Viv had begun swaying her hips to the music. It looked as though it would be a good party. She had thought it would be too mad, dropping everything and flying down to London. Now she was glad she’d done it. There was one thing she couldn’t understood, “Why didn’t Hogie ask his own mother down?”
Cheb said, “I guess it’s just you and Mannie’s mum.”
Mrs Beddoes looked at Mrs Manning again. Then back at Cheb. Her expression was strange, looking slightly dim but actually faint. Cheb couldn’t read it. He waited for it to come into high resolution. When it did, they both knew they understood each other.
She said, “Oh fucking hell. Not Gloria too?”
She took a sidelong look at Gloria Manning. Jools was releasing her mother from a tight embrace. The tears were shining in her eyes before they burst. Then she just started wailing.
‘Does everyone in the fucking place know?”
Cheb said, “Everyone who’d care.”
“Oh shit.”
Gloria Manning was staring helplessly at Jools.

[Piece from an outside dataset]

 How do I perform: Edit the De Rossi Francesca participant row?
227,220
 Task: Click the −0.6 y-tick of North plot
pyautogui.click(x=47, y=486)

Mannie was beside her, shifting around on flat feet and tugging at the sleeves of his jersey with spastic fingers.
Cheb said, “I bet you want a drink.”
“Don’t you fucking dare leave me.”
“I’ll be one second. What do you want—gin, whisky?”
“I don’t want to be here at all. Where’s Hogie? Is the little twat going to make a show of us?”
Cheb pointed to the far side of the room, “He’s dancing with the boss.”
Cheb’s mum squinted through the disco lights, “So who’s mother is he with now?”
Cheb shrugged. The second he saw Susan Ball, he’d thought she was Hogie’s type.
Viv decided on a drink. “My usual. And keep Hogie away from Gloria. I’ve always thought she was a bit flakey and I don’t want her to do anything stupid.”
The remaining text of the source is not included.